Open abouteiller opened 6 years ago
Original comment by Thomas Herault (Bitbucket: herault, GitHub: therault).
Tried with hwloc cross-compiled to support bluegene/Q (see https://www.open-mpi.org/projects/hwloc/doc/v1.11.6/a00305.php#faq_bgq): problem still persists. Investigating.

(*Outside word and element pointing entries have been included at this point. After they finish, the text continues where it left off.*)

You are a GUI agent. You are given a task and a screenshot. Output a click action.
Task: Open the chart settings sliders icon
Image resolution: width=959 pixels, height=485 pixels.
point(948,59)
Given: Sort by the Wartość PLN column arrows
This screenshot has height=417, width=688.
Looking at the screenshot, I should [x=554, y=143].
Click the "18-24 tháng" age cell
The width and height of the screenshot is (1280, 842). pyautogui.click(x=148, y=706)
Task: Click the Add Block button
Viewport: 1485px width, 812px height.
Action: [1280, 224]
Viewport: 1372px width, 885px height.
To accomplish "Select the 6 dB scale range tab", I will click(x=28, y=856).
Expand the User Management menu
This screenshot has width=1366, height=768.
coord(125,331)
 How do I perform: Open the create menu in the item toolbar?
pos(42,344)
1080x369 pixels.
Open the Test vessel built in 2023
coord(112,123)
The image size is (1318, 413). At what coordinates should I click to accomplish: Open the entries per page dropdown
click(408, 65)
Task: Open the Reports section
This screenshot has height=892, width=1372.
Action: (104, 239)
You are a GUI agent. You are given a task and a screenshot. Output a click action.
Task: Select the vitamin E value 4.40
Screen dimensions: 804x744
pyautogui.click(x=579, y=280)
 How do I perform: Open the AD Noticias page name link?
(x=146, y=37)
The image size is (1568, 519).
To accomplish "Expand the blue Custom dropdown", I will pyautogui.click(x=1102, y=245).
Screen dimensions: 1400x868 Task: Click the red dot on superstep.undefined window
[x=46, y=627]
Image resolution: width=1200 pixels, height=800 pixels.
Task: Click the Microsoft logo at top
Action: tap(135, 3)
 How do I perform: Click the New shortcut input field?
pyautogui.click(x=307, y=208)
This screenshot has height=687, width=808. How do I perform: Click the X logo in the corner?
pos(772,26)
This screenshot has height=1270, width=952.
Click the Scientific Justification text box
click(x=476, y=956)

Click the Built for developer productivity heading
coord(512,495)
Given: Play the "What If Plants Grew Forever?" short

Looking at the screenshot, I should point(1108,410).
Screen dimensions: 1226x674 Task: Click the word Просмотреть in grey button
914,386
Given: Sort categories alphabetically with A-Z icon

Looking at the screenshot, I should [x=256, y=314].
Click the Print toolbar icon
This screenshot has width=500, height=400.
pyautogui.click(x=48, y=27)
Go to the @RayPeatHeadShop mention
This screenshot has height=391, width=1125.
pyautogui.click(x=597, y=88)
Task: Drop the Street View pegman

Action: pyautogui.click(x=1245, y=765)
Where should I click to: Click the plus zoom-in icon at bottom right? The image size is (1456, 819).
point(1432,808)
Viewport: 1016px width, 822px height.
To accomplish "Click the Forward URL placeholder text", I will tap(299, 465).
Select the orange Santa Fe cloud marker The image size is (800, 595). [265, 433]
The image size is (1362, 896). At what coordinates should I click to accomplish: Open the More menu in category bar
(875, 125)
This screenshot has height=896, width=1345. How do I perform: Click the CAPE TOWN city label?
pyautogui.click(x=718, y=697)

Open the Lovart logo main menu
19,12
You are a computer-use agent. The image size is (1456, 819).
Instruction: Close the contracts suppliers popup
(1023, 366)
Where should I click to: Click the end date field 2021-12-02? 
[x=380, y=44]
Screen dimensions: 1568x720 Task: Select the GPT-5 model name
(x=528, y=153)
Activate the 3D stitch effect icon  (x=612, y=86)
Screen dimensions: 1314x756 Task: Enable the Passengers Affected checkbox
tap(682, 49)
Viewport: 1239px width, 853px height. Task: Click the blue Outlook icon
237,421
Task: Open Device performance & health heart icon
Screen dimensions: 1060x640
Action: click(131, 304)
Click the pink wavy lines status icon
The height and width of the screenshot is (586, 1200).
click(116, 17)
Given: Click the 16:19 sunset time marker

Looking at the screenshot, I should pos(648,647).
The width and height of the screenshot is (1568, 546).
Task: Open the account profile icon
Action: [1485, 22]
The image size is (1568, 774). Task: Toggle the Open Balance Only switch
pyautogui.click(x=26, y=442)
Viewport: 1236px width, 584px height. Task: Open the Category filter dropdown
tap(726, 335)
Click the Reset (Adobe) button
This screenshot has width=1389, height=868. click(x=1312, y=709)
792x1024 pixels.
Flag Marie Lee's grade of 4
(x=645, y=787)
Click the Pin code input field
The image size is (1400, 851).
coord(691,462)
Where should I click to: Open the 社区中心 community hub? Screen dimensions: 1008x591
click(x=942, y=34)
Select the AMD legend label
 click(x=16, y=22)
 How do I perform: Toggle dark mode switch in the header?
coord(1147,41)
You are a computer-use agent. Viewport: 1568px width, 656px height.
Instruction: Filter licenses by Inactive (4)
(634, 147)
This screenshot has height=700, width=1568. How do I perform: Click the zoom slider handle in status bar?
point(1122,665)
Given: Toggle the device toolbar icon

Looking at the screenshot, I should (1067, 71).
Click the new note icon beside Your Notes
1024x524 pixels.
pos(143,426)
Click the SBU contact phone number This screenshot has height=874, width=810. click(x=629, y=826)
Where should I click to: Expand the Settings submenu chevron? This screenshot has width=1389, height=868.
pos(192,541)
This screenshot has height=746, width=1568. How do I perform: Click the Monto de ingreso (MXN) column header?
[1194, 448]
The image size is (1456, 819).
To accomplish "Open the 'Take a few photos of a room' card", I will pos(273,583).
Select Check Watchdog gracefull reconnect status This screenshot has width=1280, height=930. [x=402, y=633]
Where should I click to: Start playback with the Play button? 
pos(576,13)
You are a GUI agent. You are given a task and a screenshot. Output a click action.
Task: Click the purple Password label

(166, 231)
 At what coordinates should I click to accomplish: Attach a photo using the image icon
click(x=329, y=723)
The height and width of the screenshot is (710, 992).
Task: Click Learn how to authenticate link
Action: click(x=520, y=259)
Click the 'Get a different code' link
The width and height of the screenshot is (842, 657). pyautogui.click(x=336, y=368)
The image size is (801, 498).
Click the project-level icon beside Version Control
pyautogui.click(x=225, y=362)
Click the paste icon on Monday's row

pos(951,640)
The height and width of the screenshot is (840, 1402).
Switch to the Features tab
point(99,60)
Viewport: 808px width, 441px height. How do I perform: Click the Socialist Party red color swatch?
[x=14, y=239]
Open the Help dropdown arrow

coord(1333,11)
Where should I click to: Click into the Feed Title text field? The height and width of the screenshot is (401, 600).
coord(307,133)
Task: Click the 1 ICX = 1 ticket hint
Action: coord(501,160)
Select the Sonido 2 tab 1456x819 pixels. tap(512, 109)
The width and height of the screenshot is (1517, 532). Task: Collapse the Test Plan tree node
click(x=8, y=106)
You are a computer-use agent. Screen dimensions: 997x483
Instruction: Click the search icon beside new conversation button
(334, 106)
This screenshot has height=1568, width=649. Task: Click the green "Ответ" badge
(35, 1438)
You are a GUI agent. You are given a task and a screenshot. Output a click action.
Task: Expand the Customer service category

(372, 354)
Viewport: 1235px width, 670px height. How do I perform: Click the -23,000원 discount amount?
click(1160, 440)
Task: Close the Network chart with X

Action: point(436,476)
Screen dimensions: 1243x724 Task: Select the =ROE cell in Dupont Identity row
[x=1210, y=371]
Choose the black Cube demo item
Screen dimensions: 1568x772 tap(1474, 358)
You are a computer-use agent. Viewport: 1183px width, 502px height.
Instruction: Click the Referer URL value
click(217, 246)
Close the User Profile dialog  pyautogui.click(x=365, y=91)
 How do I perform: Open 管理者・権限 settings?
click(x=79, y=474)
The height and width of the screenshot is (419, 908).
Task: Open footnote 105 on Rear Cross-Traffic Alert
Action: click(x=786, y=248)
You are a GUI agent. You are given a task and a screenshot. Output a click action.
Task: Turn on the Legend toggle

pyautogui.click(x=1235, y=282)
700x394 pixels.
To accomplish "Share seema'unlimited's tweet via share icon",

W@00000 Oversubscription on core 0 detected
W@00001 Oversubscription on core 0 detected
W@00001 Couldn't bind to cpuset 0x0000000c
W@00002 Oversubscription on core 0 detected
W@00003 Oversubscription on core 0 detected
W@00002 Couldn't bind to cpuset 0x00000030
W@00003 Couldn't bind to cpuset 0x000000c0
W@00001 parsec_hwloc: couldn't bind to cpuset 0x0000000c
W@00000 parsec_hwloc: couldn't bind to cpuset 0x00000003
W@00001 Core binding on node -1 failed
W@00000 Core binding on node -1 failed
BG/Q systems have been or are being decommissioned and modern systems have no problem using hwloc. Should we close?
Original report by Thomas Herault (Bitbucket: herault, GitHub: therault).
Recent work on the BlueGene/Q system showed that the binding capability is limited.
Binding using hwloc (or other options) on Mira / Cetus fail with the current code.
Reporting of binding is wrong on that system, because hw threads are not identified by a single identifier
The proposition is to extend the code by changing the type of bindto parameter. Multiple approaches:
force dependence on hwloc and use hwloc structures to describe / assign binding. PRO: the work is done, CON: what if it is complicated to compile hwloc on the target architecture?
have target-architecture-dependent structures to describe the binding. PRO: there are only two cases to manage today (cpuset or BG/Q). CON: this is code bloating.
define a generic way of describing / assigning binding, and have multiple interfaces (if we are on BG/Q, if we have hwloc, etc...). PRO: might be the cleanest. CON: this is in a way duplicating work done in HWLOC.